← Back to context

Comment by LightMachine

2 years ago

Victor here, thanks for the kind words. Regarding issue #60;

Short answer: this is true, but isn't a fundamental limitation and will be addressed in the future.

Long answer: this was quite a surprise to me back then, as it defies my understanding of "optimal", and was quite disappointing, but I learned a lot since. My current take is that, yes, some terms are quadratic on HVM while they are linear on the GHC, but that isn't due to some "catastrophic incompatibility", but just an inherent limitation of sharing-by-lazy-duplication. That said, as a practical runtime, HVM is not restricted to have only one way to share data. Rust, for example, has several ways: `&`, `&mut`, `Box`, `Rc`, `Arc`, `Cell`, `RefCell`, `Mutex`, `RwLock`, `* const T`, `*mut T`. We will add alternative pointer types to address this issue. That said, first we want to get the pure version completely polished, before moving into these optimizations. Meanwhile, it is worth noting that it is easy to fix these quadratic functions by adding strategic lambdas to avoid unnecessary cloning. This will make them linear again, so a functional language compiling to HVM properly wouldn't have any case where it underperforms GHC asymptotically (and would have several cases where it outperforms it!).

Hi Victor, it's great to hear your ideas on how to tackle the issue. Do you have an example or a sketch of how strategic lambdas can be used to avoid unnecessary cloning? I'd love to hear more.

Indeed, if one were to figure out how to strategically add appropriate mechanisms to share data, perhaps the issue can be solved. It seems a highly nontrivial problem - but perhaps it would have taken someone brave as you to tackle it head on.

I can only hope that such strategic sharing could be solved and formalised - if we only had that together with HVM, effortless parallelism just feels like it could be within reach.

(I wonder if how the call-by-value linear logic translation compares with the call-by-name translation in terms of interaction nets, IIRC it should result equally in an optimal evaluator)

  • Of course! Let me write a complete overview on the subject. Consider the following program:

        (Foo a b) = (If a (F b) (G b))
    

    It is easy to note that Foo makes an unnecessary clone of the 'b' variable, since it is used in different branches. This could be avoided by adding a lambda, as follows:

        (Foo a b) = ((If a λb(F b) λb(G b)) b)
    

    That is what I mean when I said that, in most instances, cloning can be avoided by adding strategic lambdas. Now, in some cases, such as issue #60, this won't be possible. Issue #60 isolates a situation where lazy cloning is necessarily quadratic. Here it is:

        (Gen 0)             = Nil
        (Gen n)             = (Cons n (Gen (- n 1)))
        (Sum Nil)           = 0
        (Sum (Cons x xs))   = (+ x (Sum xs))
        (Tails Nil)         = (Cons Nil Nil)
        (Tails (Cons x xs)) = (Cons xs (Tails xs))
        (Heads Nil)         = Nil
        (Heads (Cons x xs)) = (Cons (Head x) (Heads xs))
        (Head Nil)          = 0
        (Head (Cons x xs))  = x
        Main                = (Sum (Heads (Tails (Gen 1000))))

#### What is needed:
Proceed with the forum thread above on HVM's quadratic cloning, continuing directly from the point at which it stops.

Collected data

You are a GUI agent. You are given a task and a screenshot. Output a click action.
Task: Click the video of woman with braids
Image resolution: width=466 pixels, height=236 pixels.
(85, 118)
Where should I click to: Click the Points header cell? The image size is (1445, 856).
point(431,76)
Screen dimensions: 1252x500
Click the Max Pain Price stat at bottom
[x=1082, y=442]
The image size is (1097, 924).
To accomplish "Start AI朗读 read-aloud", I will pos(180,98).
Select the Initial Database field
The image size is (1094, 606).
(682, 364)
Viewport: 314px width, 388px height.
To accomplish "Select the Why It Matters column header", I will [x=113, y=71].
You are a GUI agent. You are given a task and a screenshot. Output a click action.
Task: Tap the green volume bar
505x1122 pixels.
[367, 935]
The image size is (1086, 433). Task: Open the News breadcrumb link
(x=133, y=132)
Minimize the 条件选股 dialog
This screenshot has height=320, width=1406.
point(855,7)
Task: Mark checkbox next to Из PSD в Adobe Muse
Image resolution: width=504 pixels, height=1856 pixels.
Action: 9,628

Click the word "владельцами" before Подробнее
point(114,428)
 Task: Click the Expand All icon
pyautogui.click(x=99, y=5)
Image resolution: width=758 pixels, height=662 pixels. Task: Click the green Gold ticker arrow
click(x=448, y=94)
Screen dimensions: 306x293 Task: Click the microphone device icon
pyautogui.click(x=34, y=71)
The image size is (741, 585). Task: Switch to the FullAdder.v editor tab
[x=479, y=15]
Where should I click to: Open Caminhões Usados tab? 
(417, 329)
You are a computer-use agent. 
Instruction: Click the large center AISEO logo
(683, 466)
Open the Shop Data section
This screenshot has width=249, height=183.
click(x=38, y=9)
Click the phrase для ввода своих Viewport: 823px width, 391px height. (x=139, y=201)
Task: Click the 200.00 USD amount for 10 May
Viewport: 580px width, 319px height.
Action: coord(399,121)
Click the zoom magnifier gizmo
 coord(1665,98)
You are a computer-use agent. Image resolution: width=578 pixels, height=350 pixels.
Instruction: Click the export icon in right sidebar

#### Written reply:
    What this program does: first, it converts a list like [1,2,3,4,5] into a list of where each element stores its tail: [[2,3,4,5],[3,4,5],[4,5],[5]]. Then, it takes the head of each element, resulting in [2,3,4,5]. Notice it is a very inefficient, roundabout implementation of 'tail', which happens to be quadratic on HVM, and linear on GHC. In this specific case, this could be fixed by just writing Tail as usual:

        (Tail (Cons x xs)) = xs
    

    It is worth pointing out that this is the case in all examples where HVM is sub-optimal! That is, there is always an alternative algorithm that avoids unnecessary cloning. That said, of course, in more complex programs, it will be impossible to identify sub-optimal situations and fix automatically (unless supercompilers become practical). As such, it is important for HVM to be able to handle these programs without quadratic slowdowns. To understand how that could be accomplished, let's first note that the culprit of the quadratic slowdown is the way HVM handles a non-linear variable. On the line below:

        (Tails (Cons x xs)) = (Cons xs (Tails xs))
    

    HVM's default behavior is to assume that, by writing `xs` twice, you meant to do a lazy clone. In other words, the program above is compiled as:

        (Tails (Cons x xs)) =
          let [xs_a, xs_b] = xs.lazy_clone()
          (Cons xs_a (Tails xs_b))
    

    In order to work, lazy cloning adds a "fan node" to the program's graph, which uses space. That means that, if you perform a lazy clone and immediately discard it, you'll be left with a "useless clone node" that still occupies memory. On the program shown on issue #60, we're essentially constructing an entire Tail and immediately dropping it with a call to Head, and we do that recursively, so, after enough calls, we have, in memory, the equivalent of:

        let [_, xs0] = xs.lazy_clone()
            [_, xs1] = xs0.lazy_clone()
            [_, xs2] = xs1.lazy_clone()
            [_, xs3] = xs2.lazy_clone()
            ...
            [_, xs{N}] = xs{N-1}.lazy_clone()
        in xsN
    

    Notice how this expression takes a list, clones it several times, discards all the clones, and then immediately returns the original list. These accumulating useless let-expressions (i.e., cloning nodes) are the source of the quadratic slowdown. So, how do we fix it? The solution proposed on TOIFPL book is to add safe pointers, which would allow us to remove redundant clone nodes when safe. But there is a simpler approach: just do NOT make a lazy clone there, to begin with! While lazy cloning is great for things like higher order lambda compositions, in some cases, a good-old pass-by-reference would do a better job. In a future version of the HVM, we could have something like:

        (Tails (Cons x &xs)) = (Cons xs (Tails xs))
    

    Where `&` would mean "pass by immutable reference", skipping lazy cloning entirely, and making this program linear, as it should.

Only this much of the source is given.